● Task to carry out: Copy each of the following records word for word, with nothing left out or changed.
********************
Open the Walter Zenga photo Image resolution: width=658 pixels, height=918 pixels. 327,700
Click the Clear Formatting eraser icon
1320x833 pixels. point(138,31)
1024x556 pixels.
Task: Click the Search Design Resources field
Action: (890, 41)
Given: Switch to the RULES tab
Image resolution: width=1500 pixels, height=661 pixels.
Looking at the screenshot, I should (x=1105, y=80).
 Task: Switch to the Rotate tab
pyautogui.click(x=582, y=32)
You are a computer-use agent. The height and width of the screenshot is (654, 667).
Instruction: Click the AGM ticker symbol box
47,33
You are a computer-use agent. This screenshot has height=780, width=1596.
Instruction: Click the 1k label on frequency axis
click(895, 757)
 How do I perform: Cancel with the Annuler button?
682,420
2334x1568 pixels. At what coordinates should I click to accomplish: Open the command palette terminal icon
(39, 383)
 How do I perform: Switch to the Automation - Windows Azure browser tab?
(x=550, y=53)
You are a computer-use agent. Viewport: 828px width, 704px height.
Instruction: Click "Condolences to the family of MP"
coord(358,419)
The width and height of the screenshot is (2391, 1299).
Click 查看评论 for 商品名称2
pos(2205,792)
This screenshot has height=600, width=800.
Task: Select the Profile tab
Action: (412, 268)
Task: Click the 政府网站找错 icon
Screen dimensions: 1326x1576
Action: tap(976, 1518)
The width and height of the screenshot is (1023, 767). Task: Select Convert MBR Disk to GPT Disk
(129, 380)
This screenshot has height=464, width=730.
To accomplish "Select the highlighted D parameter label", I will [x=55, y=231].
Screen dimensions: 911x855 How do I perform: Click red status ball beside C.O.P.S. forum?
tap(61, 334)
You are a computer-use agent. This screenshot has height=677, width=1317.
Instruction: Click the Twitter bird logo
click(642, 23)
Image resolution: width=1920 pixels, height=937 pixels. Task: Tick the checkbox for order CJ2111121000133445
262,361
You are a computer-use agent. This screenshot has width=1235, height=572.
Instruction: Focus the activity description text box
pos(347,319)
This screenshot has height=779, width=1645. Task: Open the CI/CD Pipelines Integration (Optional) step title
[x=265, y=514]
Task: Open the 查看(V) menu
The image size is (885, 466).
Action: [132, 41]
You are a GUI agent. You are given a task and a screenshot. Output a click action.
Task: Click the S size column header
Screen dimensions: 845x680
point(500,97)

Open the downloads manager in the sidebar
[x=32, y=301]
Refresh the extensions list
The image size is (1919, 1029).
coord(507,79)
********************
● Solution for this problem:
Open the Walter Zenga photo Image resolution: width=658 pixels, height=918 pixels. 327,700
Click the Clear Formatting eraser icon
1320x833 pixels. point(138,31)
1024x556 pixels.
Task: Click the Search Design Resources field
Action: (890, 41)
Given: Switch to the RULES tab
Image resolution: width=1500 pixels, height=661 pixels.
Looking at the screenshot, I should (x=1105, y=80).
 Task: Switch to the Rotate tab
pyautogui.click(x=582, y=32)
You are a computer-use agent. The height and width of the screenshot is (654, 667).
Instruction: Click the AGM ticker symbol box
47,33
You are a computer-use agent. This screenshot has height=780, width=1596.
Instruction: Click the 1k label on frequency axis
click(895, 757)
 How do I perform: Cancel with the Annuler button?
682,420
2334x1568 pixels. At what coordinates should I click to accomplish: Open the command palette terminal icon
(39, 383)
 How do I perform: Switch to the Automation - Windows Azure browser tab?
(x=550, y=53)
You are a computer-use agent. Viewport: 828px width, 704px height.
Instruction: Click "Condolences to the family of MP"
coord(358,419)
The width and height of the screenshot is (2391, 1299).
Click 查看评论 for 商品名称2
pos(2205,792)
This screenshot has height=600, width=800.
Task: Select the Profile tab
Action: (412, 268)
Task: Click the 政府网站找错 icon
Screen dimensions: 1326x1576
Action: tap(976, 1518)
The width and height of the screenshot is (1023, 767). Task: Select Convert MBR Disk to GPT Disk
(129, 380)
This screenshot has height=464, width=730.
To accomplish "Select the highlighted D parameter label", I will [x=55, y=231].
Screen dimensions: 911x855 How do I perform: Click red status ball beside C.O.P.S. forum?
tap(61, 334)
You are a computer-use agent. This screenshot has height=677, width=1317.
Instruction: Click the Twitter bird logo
click(642, 23)
Image resolution: width=1920 pixels, height=937 pixels. Task: Tick the checkbox for order CJ2111121000133445
262,361
You are a computer-use agent. This screenshot has width=1235, height=572.
Instruction: Focus the activity description text box
pos(347,319)
This screenshot has height=779, width=1645. Task: Open the CI/CD Pipelines Integration (Optional) step title
[x=265, y=514]
Task: Open the 查看(V) menu
The image size is (885, 466).
Action: [132, 41]
You are a GUI agent. You are given a task and a screenshot. Output a click action.
Task: Click the S size column header
Screen dimensions: 845x680
point(500,97)

Open the downloads manager in the sidebar
[x=32, y=301]
Refresh the extensions list
The image size is (1919, 1029).
coord(507,79)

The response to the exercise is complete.